- _ЧТО СДЕЛАТЬ_:
Повторите слово в слово кусок интервью ниже: всё, начиная со слов «Я просыпаюсь каждое» и вплоть до слов «не сильно парит.».

- _ИСХОДНЫЙ ТЕКСТ_:
"""

Я просыпаюсь каждое утро счастливым, потому что чувствую себя здоровым, взрослым, симпатичным мужиком в самом расцвете сил. У меня трое чудесных детей, красавица жена, я работаю шеф-поваром в одном из лучших ресторанов нашего города. Ограничений у меня никаких нет. Может, только по горячим углям не хожу, с тарзанки не прыгаю и на животе спать не получается, потому что у меня очень маленькая шея, ее почти нет, так срослось. Но меня это не сильно парит.
— Как вы познакомились с женой?
— Перед тем как вернуться к нормальной жизни, я прокачивал себя. Убеждал, какой я офигенный. Это тяжело. В 21 год у меня были большие красные шрамы на лице, которые бросались в глаза. Сейчас их не шибко видно, но они есть, просто стали телесного цвета. Еще был выворот нижних век, они тоже были сильно красные. Из-за этого ходил в темных очках. Конечно, девушки отказывались знакомиться. Многие смотрели на меня как на животное в зоопарке. Короче, я начал прокачивать скилл, чтобы научиться брать не внешностью, а харизмой. А потом понял, что нормальные женщины оценивают мужчину не по тому, как он выглядит.

"""

Сохранённые записи
"""

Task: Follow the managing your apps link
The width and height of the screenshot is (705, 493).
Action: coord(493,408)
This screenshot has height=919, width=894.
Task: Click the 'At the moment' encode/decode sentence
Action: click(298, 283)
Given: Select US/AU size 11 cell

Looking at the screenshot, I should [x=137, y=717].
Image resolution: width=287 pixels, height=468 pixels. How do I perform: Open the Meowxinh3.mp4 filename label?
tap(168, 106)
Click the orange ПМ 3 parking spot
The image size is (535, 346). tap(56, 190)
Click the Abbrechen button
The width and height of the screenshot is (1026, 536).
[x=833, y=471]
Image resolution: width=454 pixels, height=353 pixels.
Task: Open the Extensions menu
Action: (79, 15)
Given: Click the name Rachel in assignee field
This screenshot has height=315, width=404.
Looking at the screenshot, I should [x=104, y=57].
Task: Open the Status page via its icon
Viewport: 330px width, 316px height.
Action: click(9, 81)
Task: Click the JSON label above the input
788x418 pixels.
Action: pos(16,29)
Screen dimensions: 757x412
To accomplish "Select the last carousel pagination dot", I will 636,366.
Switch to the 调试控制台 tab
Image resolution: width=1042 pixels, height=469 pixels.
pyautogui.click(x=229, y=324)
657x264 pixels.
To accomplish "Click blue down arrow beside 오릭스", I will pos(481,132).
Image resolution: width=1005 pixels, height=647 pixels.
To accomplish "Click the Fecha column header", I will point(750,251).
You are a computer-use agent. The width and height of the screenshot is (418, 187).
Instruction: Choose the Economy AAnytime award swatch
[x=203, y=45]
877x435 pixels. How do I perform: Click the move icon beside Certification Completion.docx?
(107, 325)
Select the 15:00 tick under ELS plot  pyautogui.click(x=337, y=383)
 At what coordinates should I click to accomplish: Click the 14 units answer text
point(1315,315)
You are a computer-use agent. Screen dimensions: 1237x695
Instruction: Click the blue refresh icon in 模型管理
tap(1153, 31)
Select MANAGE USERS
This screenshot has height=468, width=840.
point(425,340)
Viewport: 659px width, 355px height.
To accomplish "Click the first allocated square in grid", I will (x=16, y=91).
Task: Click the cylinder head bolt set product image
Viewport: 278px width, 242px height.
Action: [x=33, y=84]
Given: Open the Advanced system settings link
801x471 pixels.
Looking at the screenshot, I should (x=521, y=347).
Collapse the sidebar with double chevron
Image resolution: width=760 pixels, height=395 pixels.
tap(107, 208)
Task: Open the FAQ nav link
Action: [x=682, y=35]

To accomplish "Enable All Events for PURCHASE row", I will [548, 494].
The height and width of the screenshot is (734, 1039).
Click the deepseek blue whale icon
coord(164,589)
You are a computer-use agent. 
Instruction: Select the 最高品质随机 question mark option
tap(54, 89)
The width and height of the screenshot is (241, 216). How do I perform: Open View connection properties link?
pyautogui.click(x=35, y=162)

"""

- _РЕЗУЛЬТАТ_:
Я просыпаюсь каждое утро счастливым, потому что чувствую себя здоровым, взрослым, симпатичным мужиком в самом расцвете сил. У меня трое чудесных детей, красавица жена, я работаю шеф-поваром в одном из лучших ресторанов нашего города. Ограничений у меня никаких нет. Может, только по горячим углям не хожу, с тарзанки не прыгаю и на животе спать не получается, потому что у меня очень маленькая шея, ее почти нет, так срослось. Но меня это не сильно парит.